Build Reading Comprehension

  • Knowing the context of your reading will build comprehension.
    • Appreciate that you will generally read material to build understanding of legal rule structures or legal concepts. Make such understanding the target of your reading.
    • Gather context from the casebook table of contents, the course syllabus, notes that precede cases you will read and notes that follow the cases you will read.
    • Know what you should gain from your reading; if you are reading cases, consider what purpose the cases should serve before you start reading them. If you are reading excerpts from law review articles or other sources, prior to reading them, anticipate how the sources will add to your understanding of legal rule structures or legal concepts.
  • Actively engage in your reading.
    • If you highlight, paraphrase in the margin what you have highlighted.
    • Analogize the text to other materials you have read.
    • Pose questions of the text; seek answers from the text.
    • Make predictions about the text; validate those predictions as you read.
    • As you read connect the text with your purpose for reading the text.
    • Evaluate the author's conclusion in light of your knowledge and experience.
    • Anticipate questions your professor may ask about the material.
  • Use a case briefing strategy to capture, summarize, and retell the essence of the text.
  • Attempt to reduce any case you have read to a holding statement of the case that captures the rule and dispositive facts that are relevant to your purpose for reading the case.
  • If you read a line of cases on a single topic, after you have reduced each case to a holding statement, compare and contrast the case holdings; if possible synthesize the cases; look for what they cumulatively state about the legal topic you have studied.

Build Working Memory

  • Once you have outlined a legal topic or rule structure and tested your knowledge with practice problems, commit the topic to memory.
  • Use chunking or grouping, mnemonics, and rehearsal to assist in your memorization of the material.
  • Studies show that as you broaden the capacity of your working/short term memory, you also deepen your ability to solve problems.
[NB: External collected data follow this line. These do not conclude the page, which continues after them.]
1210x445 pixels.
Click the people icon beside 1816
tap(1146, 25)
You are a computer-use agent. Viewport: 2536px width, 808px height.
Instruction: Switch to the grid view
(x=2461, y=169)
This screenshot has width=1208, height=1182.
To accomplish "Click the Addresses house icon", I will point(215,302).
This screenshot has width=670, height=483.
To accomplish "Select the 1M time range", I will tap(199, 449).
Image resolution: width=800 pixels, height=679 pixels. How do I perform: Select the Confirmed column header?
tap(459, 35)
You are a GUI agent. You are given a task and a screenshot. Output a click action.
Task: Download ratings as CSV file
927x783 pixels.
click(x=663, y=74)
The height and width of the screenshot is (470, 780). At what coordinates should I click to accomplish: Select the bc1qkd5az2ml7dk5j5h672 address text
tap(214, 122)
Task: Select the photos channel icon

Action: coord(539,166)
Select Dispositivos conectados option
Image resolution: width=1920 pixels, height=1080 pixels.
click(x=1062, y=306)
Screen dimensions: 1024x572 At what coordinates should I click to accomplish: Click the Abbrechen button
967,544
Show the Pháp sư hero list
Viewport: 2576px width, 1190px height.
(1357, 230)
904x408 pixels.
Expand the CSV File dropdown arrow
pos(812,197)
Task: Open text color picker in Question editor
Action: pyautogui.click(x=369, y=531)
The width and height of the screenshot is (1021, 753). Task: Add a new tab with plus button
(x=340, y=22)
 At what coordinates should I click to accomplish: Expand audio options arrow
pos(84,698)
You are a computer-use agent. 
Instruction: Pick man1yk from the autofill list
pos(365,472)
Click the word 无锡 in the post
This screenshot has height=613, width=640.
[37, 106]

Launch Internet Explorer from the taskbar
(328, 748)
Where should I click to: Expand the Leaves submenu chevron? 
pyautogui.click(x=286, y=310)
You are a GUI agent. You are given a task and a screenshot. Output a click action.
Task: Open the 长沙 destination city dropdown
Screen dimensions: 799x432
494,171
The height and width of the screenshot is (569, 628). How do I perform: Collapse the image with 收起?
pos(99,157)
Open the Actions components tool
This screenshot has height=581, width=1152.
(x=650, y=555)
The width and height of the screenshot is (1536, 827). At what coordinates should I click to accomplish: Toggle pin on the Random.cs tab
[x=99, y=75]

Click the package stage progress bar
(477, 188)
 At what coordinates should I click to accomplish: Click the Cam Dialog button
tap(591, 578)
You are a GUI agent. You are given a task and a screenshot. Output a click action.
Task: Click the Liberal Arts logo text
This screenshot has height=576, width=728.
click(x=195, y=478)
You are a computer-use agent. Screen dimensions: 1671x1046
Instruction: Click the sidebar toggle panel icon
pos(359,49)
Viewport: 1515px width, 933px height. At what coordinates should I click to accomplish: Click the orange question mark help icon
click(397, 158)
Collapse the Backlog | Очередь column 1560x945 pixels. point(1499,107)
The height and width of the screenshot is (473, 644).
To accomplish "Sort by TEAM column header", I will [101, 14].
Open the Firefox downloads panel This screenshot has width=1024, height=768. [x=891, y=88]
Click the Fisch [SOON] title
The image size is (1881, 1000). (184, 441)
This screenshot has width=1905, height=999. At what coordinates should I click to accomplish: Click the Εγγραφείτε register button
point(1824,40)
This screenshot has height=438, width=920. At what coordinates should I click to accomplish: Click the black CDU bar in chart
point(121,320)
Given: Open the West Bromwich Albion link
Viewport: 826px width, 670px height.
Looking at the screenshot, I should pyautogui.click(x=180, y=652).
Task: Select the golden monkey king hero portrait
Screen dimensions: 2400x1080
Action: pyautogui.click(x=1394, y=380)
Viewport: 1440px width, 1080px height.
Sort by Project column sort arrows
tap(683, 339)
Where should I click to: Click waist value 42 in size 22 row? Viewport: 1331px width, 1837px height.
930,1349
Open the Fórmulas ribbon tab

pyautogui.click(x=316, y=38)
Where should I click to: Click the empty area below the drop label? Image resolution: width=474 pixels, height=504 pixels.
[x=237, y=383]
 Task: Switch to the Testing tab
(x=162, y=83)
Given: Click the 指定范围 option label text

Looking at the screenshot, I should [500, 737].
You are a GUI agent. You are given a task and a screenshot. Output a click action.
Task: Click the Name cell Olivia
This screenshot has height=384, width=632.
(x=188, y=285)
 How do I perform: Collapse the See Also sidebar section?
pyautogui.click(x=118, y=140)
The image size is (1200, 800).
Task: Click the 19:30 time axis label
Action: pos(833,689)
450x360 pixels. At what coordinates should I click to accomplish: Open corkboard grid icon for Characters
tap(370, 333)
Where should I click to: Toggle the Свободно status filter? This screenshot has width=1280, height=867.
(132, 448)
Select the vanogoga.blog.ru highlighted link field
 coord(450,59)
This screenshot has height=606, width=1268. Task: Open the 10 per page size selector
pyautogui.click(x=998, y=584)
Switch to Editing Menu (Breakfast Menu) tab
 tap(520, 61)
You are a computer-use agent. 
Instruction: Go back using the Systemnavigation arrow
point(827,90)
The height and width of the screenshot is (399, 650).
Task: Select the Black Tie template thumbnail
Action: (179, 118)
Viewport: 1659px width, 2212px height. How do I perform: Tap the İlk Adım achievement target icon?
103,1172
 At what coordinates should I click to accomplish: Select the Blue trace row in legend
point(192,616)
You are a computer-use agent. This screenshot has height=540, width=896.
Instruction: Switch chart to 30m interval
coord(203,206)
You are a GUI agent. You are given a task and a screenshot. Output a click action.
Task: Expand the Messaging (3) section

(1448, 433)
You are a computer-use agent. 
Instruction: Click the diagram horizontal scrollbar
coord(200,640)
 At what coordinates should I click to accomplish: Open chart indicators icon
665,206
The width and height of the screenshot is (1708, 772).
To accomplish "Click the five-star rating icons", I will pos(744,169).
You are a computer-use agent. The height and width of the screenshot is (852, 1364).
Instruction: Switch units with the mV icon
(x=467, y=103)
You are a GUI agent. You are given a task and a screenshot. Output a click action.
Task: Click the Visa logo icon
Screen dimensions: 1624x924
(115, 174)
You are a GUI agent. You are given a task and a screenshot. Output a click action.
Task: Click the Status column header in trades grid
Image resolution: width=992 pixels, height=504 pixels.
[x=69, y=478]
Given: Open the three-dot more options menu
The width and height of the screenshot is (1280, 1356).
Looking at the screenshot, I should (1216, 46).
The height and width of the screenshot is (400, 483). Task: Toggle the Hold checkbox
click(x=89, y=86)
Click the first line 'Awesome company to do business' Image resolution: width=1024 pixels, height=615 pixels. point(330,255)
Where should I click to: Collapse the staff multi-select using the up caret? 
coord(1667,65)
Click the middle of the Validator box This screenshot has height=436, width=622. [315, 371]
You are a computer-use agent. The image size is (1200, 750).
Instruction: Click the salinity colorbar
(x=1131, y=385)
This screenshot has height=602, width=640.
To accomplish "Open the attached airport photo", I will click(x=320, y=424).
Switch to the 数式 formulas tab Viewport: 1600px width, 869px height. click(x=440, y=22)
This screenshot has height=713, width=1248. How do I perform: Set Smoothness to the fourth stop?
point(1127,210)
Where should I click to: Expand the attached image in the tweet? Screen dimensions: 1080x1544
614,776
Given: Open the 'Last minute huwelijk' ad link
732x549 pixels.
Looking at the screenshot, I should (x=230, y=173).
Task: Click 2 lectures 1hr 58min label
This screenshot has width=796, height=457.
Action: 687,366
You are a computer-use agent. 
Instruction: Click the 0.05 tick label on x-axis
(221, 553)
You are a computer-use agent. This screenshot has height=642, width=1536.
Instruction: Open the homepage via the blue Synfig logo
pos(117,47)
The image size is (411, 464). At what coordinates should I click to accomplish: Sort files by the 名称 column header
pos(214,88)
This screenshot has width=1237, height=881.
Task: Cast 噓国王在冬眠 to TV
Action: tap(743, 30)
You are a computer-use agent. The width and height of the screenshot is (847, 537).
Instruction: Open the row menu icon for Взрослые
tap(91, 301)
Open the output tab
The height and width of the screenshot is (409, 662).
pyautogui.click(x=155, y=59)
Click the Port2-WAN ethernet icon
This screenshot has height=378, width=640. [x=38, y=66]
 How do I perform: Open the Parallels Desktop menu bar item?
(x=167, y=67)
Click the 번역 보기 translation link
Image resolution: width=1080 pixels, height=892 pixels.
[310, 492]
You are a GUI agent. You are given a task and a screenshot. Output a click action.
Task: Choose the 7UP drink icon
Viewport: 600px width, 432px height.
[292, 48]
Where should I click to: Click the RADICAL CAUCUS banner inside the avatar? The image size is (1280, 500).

Actively memorize information needed for class.

  • Exercise
    • Get at least 20 minutes of aerobic exercise three times weekly
  • Eat right
    • Seek a balanced diet; moderate sugar and caffeine intake
  • Sleep right
    • Stick to a regular sleep schedule; shoot for 6-8 hours nightly
  • Anticipate and prepare for stressful situations
    • On a daily basis, practice relaxation techniques, such as meditation, deep breathing, self-talk, and visualization
    • Make such techniques part of the regular routine of your day
  • When you find yourself in a stressful situation
    • Employ the relaxation technique you have practiced at least several hours before the event.
    • If exams are stressful situations for you, once you are in the exam room, before beginning the exam, employ a relaxation strategy. If you cannot gain control over your thoughts, consider leaving the exam room for 1-2 minutes and getting some breaths of fresh air; consider some brief aerobic exercise (jumping jacks, sit ups, push ups) to help you mentally focus. Then return to the exam room and get started.
  • Keep a healthy perspective
    • Do not allow grades to define you; do not allow the expectations of others to define you.
    • Develop a support network of friends or family members that are not in the legal community.
    • Develop a support network of friends that are in the legal community. For example, seek mentor relationships with individuals who teach or practice in areas of law you are interested in.
    • Find ways to give back to your community, through church, civic, or other organizations.